Passage provided:

= = = = = = =

The spectacle of a tightrope walker apparently suspended in mid-air on a thread-like cable has mesmerised crowds for generations, from Charles Blondin's first crossing of the Niagara Gorge in 1859 to Philippe Petit's 1974 death-defying ‘coup’ traversing a 61 m-long cable, 400 m above the ground between the twin towers of the World Trade Center. Yet awe-inspiring aerial displays are routine for many tree-dwelling species. ‘The ease with which primates can walk and run over narrow and compliant branches has long fascinated both scientists and the public’, says Jesse Young from Northeast Ohio Medical University, USA, who has spent the last 5 years investigating how tree-dwelling species negotiate their complex surroundings. ‘We've amassed a large dataset on how primates adapt their walking and running patterns to cope with variation in perch diameter’, he says. Yet, little was known about how primates tackle the challenge of bounding along a springy tree limb. Intrigued by this knowledge gap, Young and Brad Chadwell decided to investigate how marmosets take pliable surfaces in their stride.
‘Figuring out how to motivate the animals was the most difficult part’, says Young, recalling how he and Chadwell encouraged the marmosets to scamper atop tubes ranging in diameter from 1.25 to 5 cm with puffs of air aimed at the tail and tempting fruity yoghurts – ‘Which they would get all over their faces’, he chuckles. ‘They were also a little freaked out the first time we transitioned them from the stable to the compliant substrates’, adds Young, describing how he and Chadwell eventually hit on the idea of supporting the tubes with super-cushioning polyurethane foam to simulate the movement of a bouncing bough as a marmoset scurried along. Then, having fine-tuned the marmosets’ running track, the duo filmed the monkeys in 3D as they scampered from one end to the other.

= = = = = = =

Given information:

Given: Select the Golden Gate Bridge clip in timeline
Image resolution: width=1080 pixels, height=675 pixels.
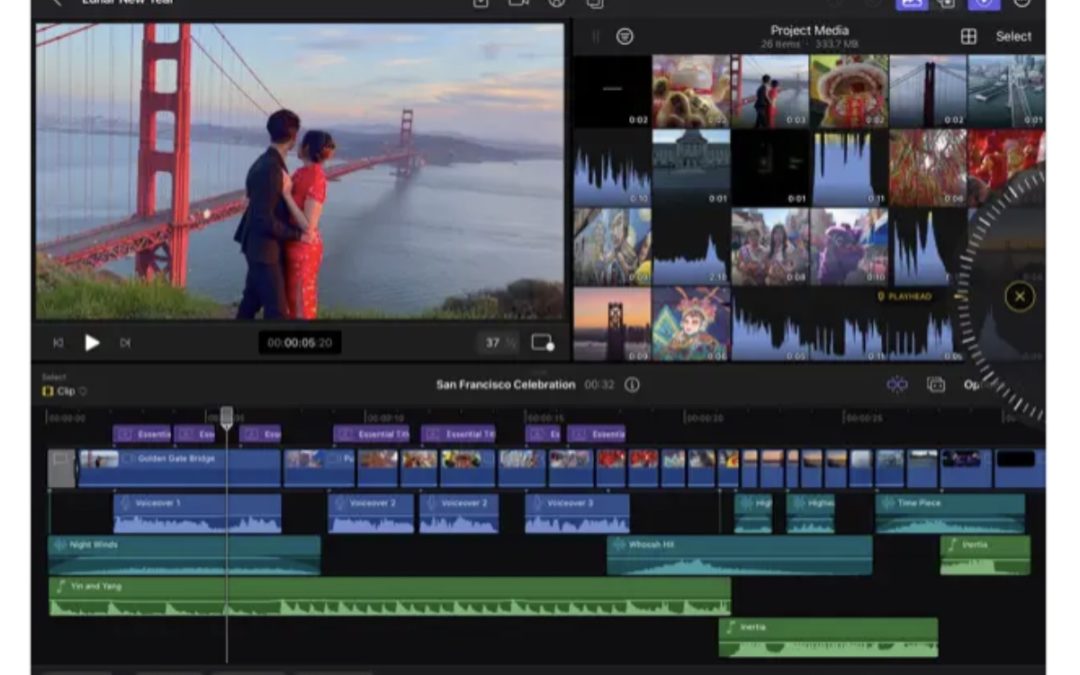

= = = = = = =

Aim of the task:
Pick up the text on marmosets running along springy branches after its final sentence and continue it. The lines here aren't needed for anything.

Answer to this exercise:
Analysing the bucking motion of the tube and the details of the marmosets’ strides, Bethany Stricklen, Young and Chadwell realised that the animals’ hindfeet remained in contact with the pipe for longer when it flexed: ‘Increasing substrate contact time may improve stability on narrow and compliant supports by giving the monkeys more time to react to perturbations and use substrate reaction forces to redirect the centre of mass appropriately’, says Young. The team also noticed that the marmosets were able minimise the deflection of the springy trackway by lowering their bodies closer to the tubes and moving more slowly: ‘Even a moderate level of compliance exerts a significant influence on locomotor mechanics’, says Young. And when the team analysed how the marmosets adapted to the different diameter runways, it was evident that they stopped bounding and switched to a slower gait that allowed them to always keep at least one foot in contact with the narrower tubes.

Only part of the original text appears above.